Den Ausspruch hört' ich von den Priestern schon.

XUTHUS.

Und eilst herbei nun, den Erfolg zu sehn.

KREUSA.

Ja, wer zuerst sich deinen Blicken nahte.

XUTHUS.

Sieh diesen Jüngling an.[98]

KREUSA.

Ich kenn' ihn wohl.

XUTHUS.

Der ist es.

KREUSA.

Dieser?

XUTHUS.

Warum sollt' er nicht?

KREUSA beiseit.

Weh mir, Apoll! wie tatest du mir das?

XUTHUS.

Mißfällt er dir, daß du befremdet murmelst?

KREUSA.

Ich wünsche Heil dir mit dem schönen Fund.

XUTHUS.

Ja, stolz erkenn' ich mein Geschlecht in ihm.

KREUSA.

Du nahmst ihn an als Sohn?

XUTHUS.

Ich fand ihn mein.

KREUSA.

Wie? doch das ziemt der Gattin nicht zu fragen.

XUTHUS.

Verhüten es die Götter, daß ich jemals

Dein Recht verletzt, und das Gelübd' der Eh'!

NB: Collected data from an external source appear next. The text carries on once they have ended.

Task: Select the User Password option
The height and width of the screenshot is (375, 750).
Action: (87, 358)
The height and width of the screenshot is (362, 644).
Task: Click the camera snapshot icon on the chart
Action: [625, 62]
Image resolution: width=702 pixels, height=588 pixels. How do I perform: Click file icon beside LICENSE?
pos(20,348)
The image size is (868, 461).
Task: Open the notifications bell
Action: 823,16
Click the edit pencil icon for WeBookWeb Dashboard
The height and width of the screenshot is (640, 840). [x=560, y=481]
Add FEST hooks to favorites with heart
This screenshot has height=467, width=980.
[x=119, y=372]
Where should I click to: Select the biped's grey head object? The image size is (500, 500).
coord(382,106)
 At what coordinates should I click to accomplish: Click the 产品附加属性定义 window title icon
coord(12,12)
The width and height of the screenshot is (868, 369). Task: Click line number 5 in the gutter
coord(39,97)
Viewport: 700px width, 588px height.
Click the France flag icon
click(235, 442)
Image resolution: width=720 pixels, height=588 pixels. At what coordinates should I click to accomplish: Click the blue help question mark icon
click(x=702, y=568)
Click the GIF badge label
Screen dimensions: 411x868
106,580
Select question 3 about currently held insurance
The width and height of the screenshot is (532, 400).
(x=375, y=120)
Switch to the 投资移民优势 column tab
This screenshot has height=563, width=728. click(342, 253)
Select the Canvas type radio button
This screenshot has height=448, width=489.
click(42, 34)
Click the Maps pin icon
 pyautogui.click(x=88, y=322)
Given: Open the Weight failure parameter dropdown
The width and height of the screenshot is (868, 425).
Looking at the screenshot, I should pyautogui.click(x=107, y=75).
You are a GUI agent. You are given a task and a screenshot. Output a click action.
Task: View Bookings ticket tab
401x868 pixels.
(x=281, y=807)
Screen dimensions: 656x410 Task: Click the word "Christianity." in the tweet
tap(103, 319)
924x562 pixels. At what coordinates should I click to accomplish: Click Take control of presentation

Des Sechzehnjähr'gen Alter zeigt dir schon,

Daß ich sein Vater ward, eh' meine Taten[99]

Mit unserm Bund das Szepter von Athen

Mir noch erworben, eh' ich dich gekannt.

Doch, was der jugendliche Trieb gefehlt,

Darf mich nun nicht gereu'n, es ist entschuldigt,

Da es zur Freude dir, wie mir, gedeiht,

Wenn du ihn auch als deinen achten willst.

KREUSA.

Zu gütig gibst du Rechenschaft, mein König.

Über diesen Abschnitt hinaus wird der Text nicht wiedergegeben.